## Stated exercise
Rewrite the material below so that each "Image resolution" becomes "Screen resolution", with everything else left untouched.

## Saved items from a collection

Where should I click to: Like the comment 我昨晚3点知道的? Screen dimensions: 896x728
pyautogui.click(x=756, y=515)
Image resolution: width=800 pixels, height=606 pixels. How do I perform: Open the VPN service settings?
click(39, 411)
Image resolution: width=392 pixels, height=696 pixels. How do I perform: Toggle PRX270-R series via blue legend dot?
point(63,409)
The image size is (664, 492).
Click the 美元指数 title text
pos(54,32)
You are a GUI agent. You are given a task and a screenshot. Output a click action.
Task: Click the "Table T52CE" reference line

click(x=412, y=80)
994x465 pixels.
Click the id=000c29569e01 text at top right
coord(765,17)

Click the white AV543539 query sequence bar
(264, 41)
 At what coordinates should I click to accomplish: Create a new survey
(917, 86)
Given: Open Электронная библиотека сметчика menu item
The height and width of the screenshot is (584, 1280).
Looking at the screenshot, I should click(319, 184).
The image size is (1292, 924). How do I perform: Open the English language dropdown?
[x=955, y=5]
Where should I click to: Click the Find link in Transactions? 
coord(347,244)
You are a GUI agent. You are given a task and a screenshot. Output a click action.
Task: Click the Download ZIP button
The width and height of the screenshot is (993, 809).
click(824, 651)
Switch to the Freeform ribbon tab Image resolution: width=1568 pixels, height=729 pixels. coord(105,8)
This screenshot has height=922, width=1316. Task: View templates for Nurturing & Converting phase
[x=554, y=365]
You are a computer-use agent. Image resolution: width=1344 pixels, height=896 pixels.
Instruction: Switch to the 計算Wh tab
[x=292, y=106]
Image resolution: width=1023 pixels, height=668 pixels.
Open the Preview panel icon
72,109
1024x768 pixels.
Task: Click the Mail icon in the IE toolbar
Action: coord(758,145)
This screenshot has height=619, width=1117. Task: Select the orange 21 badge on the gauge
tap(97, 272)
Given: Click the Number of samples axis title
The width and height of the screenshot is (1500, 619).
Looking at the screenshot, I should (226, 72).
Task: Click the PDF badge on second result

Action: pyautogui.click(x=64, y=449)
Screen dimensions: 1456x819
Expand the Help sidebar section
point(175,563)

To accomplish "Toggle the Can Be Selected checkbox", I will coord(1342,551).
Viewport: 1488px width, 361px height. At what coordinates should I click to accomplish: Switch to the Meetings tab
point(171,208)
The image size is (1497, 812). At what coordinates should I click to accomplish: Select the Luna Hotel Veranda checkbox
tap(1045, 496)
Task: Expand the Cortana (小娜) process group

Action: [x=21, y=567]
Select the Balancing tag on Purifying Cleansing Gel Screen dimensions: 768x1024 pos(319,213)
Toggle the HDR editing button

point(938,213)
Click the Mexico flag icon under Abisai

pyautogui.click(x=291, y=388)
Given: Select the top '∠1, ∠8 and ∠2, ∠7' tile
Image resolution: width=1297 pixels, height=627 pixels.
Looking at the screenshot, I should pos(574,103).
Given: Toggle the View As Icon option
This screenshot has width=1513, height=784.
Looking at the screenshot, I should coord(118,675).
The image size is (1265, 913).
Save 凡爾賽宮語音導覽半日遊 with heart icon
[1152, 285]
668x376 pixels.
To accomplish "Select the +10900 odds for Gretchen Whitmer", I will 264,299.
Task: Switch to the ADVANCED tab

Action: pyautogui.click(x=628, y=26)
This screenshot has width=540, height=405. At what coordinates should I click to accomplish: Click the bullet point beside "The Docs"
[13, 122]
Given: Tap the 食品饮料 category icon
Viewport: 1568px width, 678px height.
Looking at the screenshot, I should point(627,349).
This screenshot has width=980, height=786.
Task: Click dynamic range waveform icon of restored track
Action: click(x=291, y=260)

## Output of the exercise
Where should I click to: Like the comment 我昨晚3点知道的? Screen dimensions: 896x728
pyautogui.click(x=756, y=515)
Screen resolution: width=800 pixels, height=606 pixels. How do I perform: Open the VPN service settings?
click(39, 411)
Screen resolution: width=392 pixels, height=696 pixels. How do I perform: Toggle PRX270-R series via blue legend dot?
point(63,409)
The image size is (664, 492).
Click the 美元指数 title text
pos(54,32)
You are a GUI agent. You are given a task and a screenshot. Output a click action.
Task: Click the "Table T52CE" reference line

click(x=412, y=80)
994x465 pixels.
Click the id=000c29569e01 text at top right
coord(765,17)

Click the white AV543539 query sequence bar
(264, 41)
 At what coordinates should I click to accomplish: Create a new survey
(917, 86)
Given: Open Электронная библиотека сметчика menu item
The height and width of the screenshot is (584, 1280).
Looking at the screenshot, I should click(319, 184).
The image size is (1292, 924). How do I perform: Open the English language dropdown?
[x=955, y=5]
Where should I click to: Click the Find link in Transactions? 
coord(347,244)
You are a GUI agent. You are given a task and a screenshot. Output a click action.
Task: Click the Download ZIP button
The width and height of the screenshot is (993, 809).
click(824, 651)
Switch to the Freeform ribbon tab Screen resolution: width=1568 pixels, height=729 pixels. coord(105,8)
This screenshot has height=922, width=1316. Task: View templates for Nurturing & Converting phase
[x=554, y=365]
You are a computer-use agent. Screen resolution: width=1344 pixels, height=896 pixels.
Instruction: Switch to the 計算Wh tab
[x=292, y=106]
Screen resolution: width=1023 pixels, height=668 pixels.
Open the Preview panel icon
72,109
1024x768 pixels.
Task: Click the Mail icon in the IE toolbar
Action: coord(758,145)
This screenshot has height=619, width=1117. Task: Select the orange 21 badge on the gauge
tap(97, 272)
Given: Click the Number of samples axis title
The width and height of the screenshot is (1500, 619).
Looking at the screenshot, I should (226, 72).
Task: Click the PDF badge on second result

Action: pyautogui.click(x=64, y=449)
Screen dimensions: 1456x819
Expand the Help sidebar section
point(175,563)

To accomplish "Toggle the Can Be Selected checkbox", I will coord(1342,551).
Viewport: 1488px width, 361px height. At what coordinates should I click to accomplish: Switch to the Meetings tab
point(171,208)
The image size is (1497, 812). At what coordinates should I click to accomplish: Select the Luna Hotel Veranda checkbox
tap(1045, 496)
Task: Expand the Cortana (小娜) process group

Action: [x=21, y=567]
Select the Balancing tag on Purifying Cleansing Gel Screen dimensions: 768x1024 pos(319,213)
Toggle the HDR editing button

point(938,213)
Click the Mexico flag icon under Abisai

pyautogui.click(x=291, y=388)
Given: Select the top '∠1, ∠8 and ∠2, ∠7' tile
Screen resolution: width=1297 pixels, height=627 pixels.
Looking at the screenshot, I should pos(574,103).
Given: Toggle the View As Icon option
This screenshot has width=1513, height=784.
Looking at the screenshot, I should coord(118,675).
The image size is (1265, 913).
Save 凡爾賽宮語音導覽半日遊 with heart icon
[1152, 285]
668x376 pixels.
To accomplish "Select the +10900 odds for Gretchen Whitmer", I will 264,299.
Task: Switch to the ADVANCED tab

Action: pyautogui.click(x=628, y=26)
This screenshot has width=540, height=405. At what coordinates should I click to accomplish: Click the bullet point beside "The Docs"
[13, 122]
Given: Tap the 食品饮料 category icon
Viewport: 1568px width, 678px height.
Looking at the screenshot, I should point(627,349).
This screenshot has width=980, height=786.
Task: Click dynamic range waveform icon of restored track
Action: click(x=291, y=260)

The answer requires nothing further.